* start Given data *

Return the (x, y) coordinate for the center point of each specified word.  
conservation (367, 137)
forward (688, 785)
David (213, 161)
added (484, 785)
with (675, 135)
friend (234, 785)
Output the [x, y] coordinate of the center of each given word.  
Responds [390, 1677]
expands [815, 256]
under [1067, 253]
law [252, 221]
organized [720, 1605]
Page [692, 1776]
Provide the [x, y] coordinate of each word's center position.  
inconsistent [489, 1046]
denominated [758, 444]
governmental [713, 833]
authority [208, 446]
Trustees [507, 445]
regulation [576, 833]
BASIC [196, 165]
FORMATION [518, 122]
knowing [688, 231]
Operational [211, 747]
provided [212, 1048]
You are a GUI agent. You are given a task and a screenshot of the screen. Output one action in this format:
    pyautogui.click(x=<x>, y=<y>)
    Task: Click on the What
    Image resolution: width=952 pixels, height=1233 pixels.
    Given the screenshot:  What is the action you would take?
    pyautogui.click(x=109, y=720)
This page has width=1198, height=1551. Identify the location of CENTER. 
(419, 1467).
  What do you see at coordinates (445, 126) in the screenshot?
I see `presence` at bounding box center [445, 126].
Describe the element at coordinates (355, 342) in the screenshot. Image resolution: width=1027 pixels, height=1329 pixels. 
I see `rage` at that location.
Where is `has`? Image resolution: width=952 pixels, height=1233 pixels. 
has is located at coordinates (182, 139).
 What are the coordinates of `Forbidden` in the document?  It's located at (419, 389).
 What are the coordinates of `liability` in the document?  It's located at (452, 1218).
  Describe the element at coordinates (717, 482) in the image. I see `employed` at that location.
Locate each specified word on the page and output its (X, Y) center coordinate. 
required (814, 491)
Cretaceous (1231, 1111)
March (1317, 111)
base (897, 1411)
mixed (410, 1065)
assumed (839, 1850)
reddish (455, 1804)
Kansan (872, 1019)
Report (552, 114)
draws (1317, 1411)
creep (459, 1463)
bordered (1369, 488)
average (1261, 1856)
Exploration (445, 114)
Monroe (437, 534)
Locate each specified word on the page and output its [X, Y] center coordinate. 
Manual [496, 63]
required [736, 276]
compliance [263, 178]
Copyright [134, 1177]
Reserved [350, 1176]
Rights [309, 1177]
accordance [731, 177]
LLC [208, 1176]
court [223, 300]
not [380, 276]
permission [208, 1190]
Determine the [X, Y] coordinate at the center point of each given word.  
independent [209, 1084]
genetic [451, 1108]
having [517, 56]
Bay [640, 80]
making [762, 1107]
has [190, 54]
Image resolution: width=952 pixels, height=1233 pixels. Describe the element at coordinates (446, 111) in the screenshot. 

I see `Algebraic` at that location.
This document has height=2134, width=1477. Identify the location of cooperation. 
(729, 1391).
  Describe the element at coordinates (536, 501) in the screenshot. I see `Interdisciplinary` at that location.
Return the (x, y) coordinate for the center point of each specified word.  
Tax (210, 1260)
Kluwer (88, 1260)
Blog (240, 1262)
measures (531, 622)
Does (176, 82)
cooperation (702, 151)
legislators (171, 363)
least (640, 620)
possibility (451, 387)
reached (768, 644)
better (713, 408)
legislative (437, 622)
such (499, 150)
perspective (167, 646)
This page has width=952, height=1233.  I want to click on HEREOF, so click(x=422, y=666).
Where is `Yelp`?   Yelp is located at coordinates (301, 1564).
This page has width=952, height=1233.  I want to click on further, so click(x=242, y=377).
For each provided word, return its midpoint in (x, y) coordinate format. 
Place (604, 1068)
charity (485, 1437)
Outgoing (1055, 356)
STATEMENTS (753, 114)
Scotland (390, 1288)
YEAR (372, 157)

* end Given data *

**What the exercise asks:**
Filter the material above, copying each line that contains the string "document". Matching is case-sensitive.

**Solution to this exercise:**
 What are the coordinates of `Forbidden` in the document?  It's located at (419, 389).
 What are the coordinates of `liability` in the document?  It's located at (452, 1218).
This document has height=2134, width=1477. Identify the location of cooperation. 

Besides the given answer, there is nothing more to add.